Which lines of the data below include the string "icon"? Return each of them.

━━━━━ Record excerpts ━━━━━

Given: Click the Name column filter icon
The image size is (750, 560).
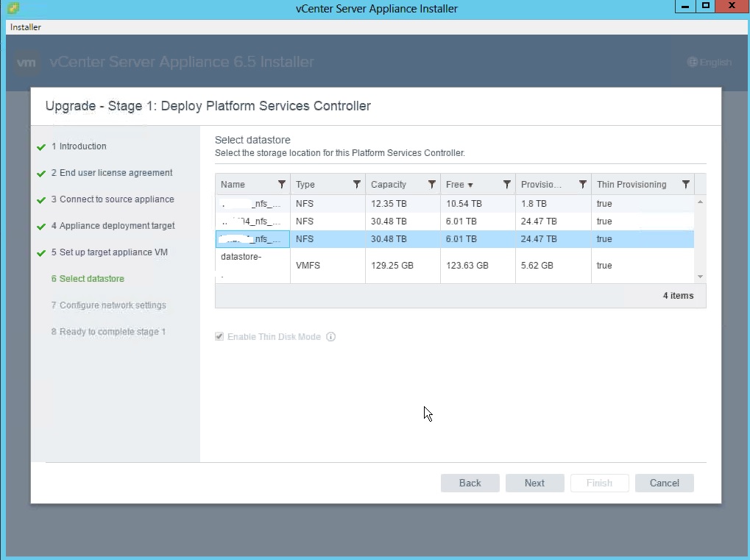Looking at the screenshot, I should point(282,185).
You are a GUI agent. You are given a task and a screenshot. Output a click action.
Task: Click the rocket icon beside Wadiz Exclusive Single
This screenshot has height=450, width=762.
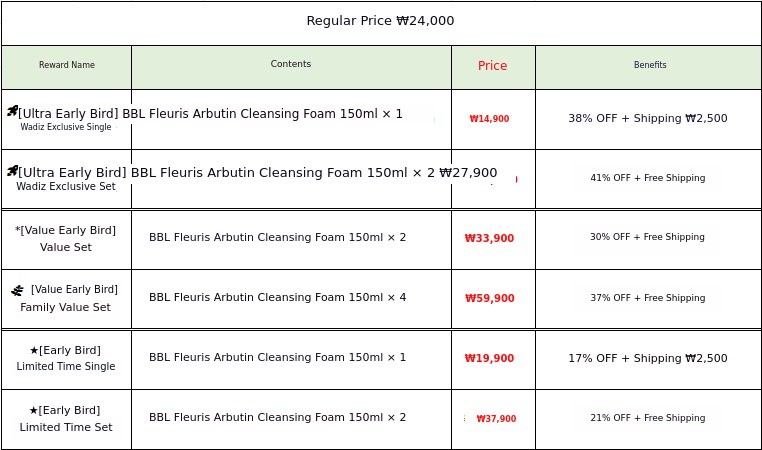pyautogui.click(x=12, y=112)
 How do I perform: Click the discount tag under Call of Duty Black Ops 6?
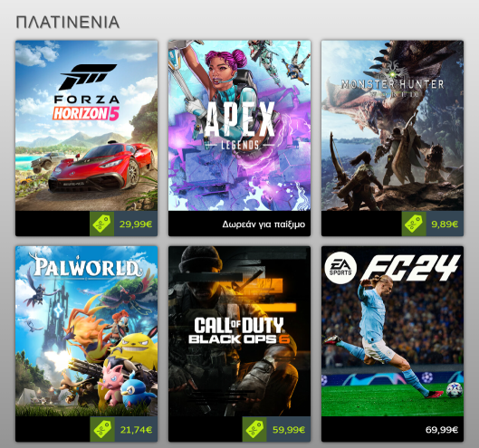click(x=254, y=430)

━━━━━
━━━━━ Record excerpts ━━━━━

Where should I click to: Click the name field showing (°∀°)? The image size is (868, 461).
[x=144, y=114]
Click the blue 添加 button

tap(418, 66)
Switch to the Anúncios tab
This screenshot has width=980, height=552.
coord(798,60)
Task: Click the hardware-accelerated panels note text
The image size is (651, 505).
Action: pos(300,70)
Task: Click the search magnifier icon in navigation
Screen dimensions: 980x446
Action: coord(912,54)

━━━━━

→ Response below
Given: Click the Name column filter icon
Task: Click the rocket icon beside Wadiz Exclusive Single
Task: Click the search magnifier icon in navigation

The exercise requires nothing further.